Martin Herem wyjaśnił, że w wojnie obronnej przeciwko Rosji najważniejsze będzie utrzymanie otwartego połączenia z Morzem Bałtyckim. — To pierwsza rzecz, której oczekiwałbym od Polski. Inną rzeczą jest to, że w Polsce mamy jedno dowództwo korpusu NATO, które powinno być odpowiedzialne za nasz obszar. To również jest bardzo ważne. Wtedy wszystko inne jest tylko bonusem — dodał.

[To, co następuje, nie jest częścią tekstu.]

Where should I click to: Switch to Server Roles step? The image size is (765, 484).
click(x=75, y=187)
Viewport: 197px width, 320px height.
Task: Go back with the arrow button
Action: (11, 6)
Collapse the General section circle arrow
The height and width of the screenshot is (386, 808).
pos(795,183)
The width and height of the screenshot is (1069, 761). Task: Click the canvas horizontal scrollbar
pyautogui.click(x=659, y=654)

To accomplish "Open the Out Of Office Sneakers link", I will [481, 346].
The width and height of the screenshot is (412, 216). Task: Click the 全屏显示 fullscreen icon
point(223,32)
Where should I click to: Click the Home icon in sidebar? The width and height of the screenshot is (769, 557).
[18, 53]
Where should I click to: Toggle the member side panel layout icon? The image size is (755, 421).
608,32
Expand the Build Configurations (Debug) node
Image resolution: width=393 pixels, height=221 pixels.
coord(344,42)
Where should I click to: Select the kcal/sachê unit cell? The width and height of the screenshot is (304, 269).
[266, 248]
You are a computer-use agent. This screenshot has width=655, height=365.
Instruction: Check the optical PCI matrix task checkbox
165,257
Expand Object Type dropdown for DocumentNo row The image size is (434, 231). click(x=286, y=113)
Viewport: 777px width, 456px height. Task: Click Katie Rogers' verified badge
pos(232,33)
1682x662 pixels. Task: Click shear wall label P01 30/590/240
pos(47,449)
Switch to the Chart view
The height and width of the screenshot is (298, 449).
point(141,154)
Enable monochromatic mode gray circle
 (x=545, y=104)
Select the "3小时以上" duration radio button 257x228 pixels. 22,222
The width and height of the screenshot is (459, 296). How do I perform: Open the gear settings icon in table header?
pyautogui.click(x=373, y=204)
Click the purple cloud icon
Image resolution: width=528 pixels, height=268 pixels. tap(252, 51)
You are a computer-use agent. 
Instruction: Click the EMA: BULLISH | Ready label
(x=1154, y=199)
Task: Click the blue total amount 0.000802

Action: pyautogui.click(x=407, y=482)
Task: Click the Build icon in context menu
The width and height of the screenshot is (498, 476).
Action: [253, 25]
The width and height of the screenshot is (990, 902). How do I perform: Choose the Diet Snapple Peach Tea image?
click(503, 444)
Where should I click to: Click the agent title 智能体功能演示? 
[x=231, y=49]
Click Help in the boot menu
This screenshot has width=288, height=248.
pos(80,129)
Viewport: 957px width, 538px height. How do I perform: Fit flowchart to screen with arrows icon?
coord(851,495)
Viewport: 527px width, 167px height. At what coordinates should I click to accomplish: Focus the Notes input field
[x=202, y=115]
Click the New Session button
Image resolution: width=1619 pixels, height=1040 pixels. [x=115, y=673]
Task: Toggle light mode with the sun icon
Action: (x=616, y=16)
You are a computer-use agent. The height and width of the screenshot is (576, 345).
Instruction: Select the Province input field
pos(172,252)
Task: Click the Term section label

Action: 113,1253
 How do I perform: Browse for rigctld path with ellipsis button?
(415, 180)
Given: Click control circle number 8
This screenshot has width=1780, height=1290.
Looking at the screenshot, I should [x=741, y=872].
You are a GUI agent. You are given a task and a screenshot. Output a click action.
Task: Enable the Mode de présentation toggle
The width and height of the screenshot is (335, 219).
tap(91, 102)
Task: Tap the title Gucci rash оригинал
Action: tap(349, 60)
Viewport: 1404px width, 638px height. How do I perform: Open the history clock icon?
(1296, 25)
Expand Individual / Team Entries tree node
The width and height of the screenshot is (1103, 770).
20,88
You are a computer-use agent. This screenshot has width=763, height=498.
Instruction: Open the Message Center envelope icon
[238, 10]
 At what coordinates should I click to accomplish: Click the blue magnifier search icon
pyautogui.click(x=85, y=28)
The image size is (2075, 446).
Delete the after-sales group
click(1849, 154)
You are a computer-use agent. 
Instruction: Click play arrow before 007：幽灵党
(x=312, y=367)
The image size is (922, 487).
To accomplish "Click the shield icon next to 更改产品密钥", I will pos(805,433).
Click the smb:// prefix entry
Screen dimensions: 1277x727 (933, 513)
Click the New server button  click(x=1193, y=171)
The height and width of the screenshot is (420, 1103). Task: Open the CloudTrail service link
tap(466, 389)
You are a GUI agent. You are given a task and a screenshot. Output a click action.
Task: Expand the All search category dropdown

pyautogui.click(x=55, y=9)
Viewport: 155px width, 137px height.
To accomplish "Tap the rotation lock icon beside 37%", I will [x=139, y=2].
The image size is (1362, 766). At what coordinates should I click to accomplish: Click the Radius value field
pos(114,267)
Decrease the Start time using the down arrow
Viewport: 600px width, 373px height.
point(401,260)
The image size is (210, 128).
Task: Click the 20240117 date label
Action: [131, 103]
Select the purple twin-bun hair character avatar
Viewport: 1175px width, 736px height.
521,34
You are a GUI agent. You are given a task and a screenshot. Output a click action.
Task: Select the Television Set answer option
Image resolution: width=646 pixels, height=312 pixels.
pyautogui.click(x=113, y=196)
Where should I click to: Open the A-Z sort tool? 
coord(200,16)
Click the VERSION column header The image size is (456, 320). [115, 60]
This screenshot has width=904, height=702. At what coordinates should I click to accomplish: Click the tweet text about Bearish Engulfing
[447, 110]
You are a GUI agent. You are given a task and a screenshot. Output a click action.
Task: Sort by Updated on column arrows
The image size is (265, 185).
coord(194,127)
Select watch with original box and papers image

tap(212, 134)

Czy Rosja i Białoruś zaryzykują zajęcie przesmyku suwalskiego? — Życzę im powodzenia, bo Suwałki są potrzebne tylko Rosji. Estonia uzyskuje 60 proc. handlu drogą morską, a Finlandia 90 proc. Naszym głównym zmartwieniem powinno być Morze Bałtyckie. A przesmyk suwalski jest w rzeczywistości połączeniem dla Rosji do Królewca. Dlaczego mówię powodzenia? Bo jeśli pojadą do Suwałk, muszą wejść na terytorium Polski, która nie jest już państwem bałtyckim. Myślę, że to znacznie poważniejsza sprawa niż zajmowanie się małą Estonią czy Łotwą i Litwą — podsumował gen. Herem.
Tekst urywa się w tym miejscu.